For roasters around the world, Emilio believes competition and differentiation have become the biggest challenges.
“Countries like Australia – with only a few major cities – are completely saturated. How many Australian roasters have opened up shop in other countries?” he asks.
“They go to the US, Europe, or Asia to expand. However, Aussies do coffee in a different way to everywhere else, so it has worked in many other countries.”
While these issues are hitting the consumption side of coffee, Emilio says it’s the problems at origin that require urgent action. This includes commodity coffee prices declining below many farmers’ production costs.
“People selling specialty get a better price, but 80 per cent of world’s coffee supply depends on the C market,” he says.
“I wish all coffee was specialty, but that’s not the case and we need to change its perception. With wine, for example, you have table wine, reserve, and the elite. There’s a bit of everything. Wine has been de-commodified, except for that much lower quality. We have not been able to do that for coffee yet.”
Individual producing countries also face problems of their own. In El Salvador, Emilio says the country’s coffee industry is still struggling to recover from a decline in production that started in the 1980s.
“El Salvador’s industry has completely diminished, and we touched rock bottom two years ago. We went from producing around 4.7 million [60-kilogram] bags in 1980 to 500,000 bags last crop year,” he says.
“The government had so much control over coffee, and agriculture in general.

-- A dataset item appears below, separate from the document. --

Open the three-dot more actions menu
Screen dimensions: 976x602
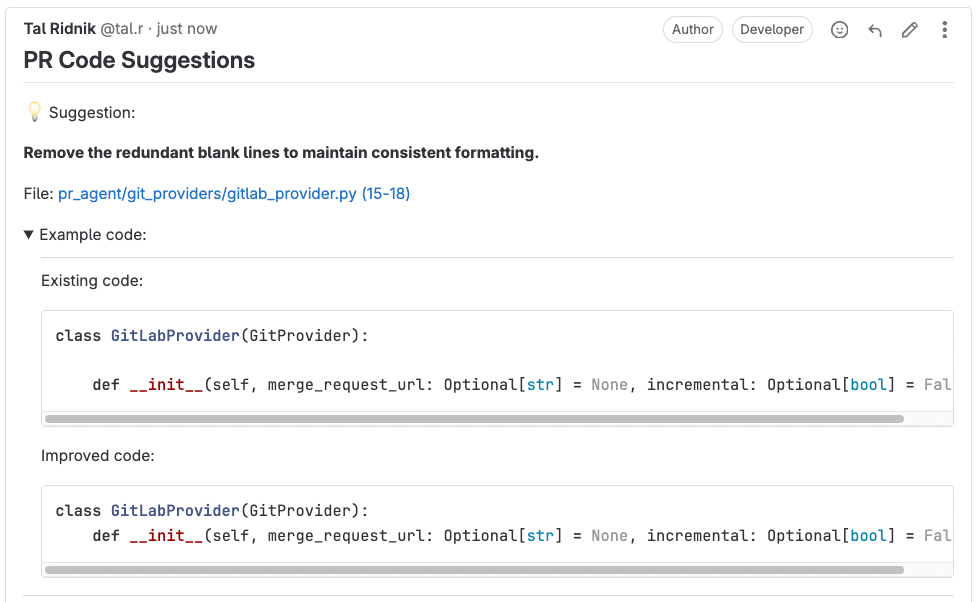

For the last 40 years, it’s kept the control, but abandoned investment, aid, and incentivisation in the industry.
“Then, in the early 2000s, coffee prices went as low as 40 US cents per pound on the stock exchange and 80 per cent of producers went bankrupt.”
The nation was dealt another blow when coffee leaf rust reached its shores in 2012.
“Part of what makes El Salvador coffee special is our unique varietals, like Pacamara and Pacas, or the traditional Bourbon and Typica. We were so controlled and blocked by the government in the 70s and 80s – the years a lot of rust-resistant varieties were spread around the world – that some of us had never even planted a rust-resistant variety,” Emilio says.
“Then, when a plague hits a country in a bad situation, it completely kills it. Only a few farms survived. But we’re still up on our feet. We are the smallest country in Latin America, but coffee on one side of the country is completely different to the other. We’re putting El Salvador out there and making it work.”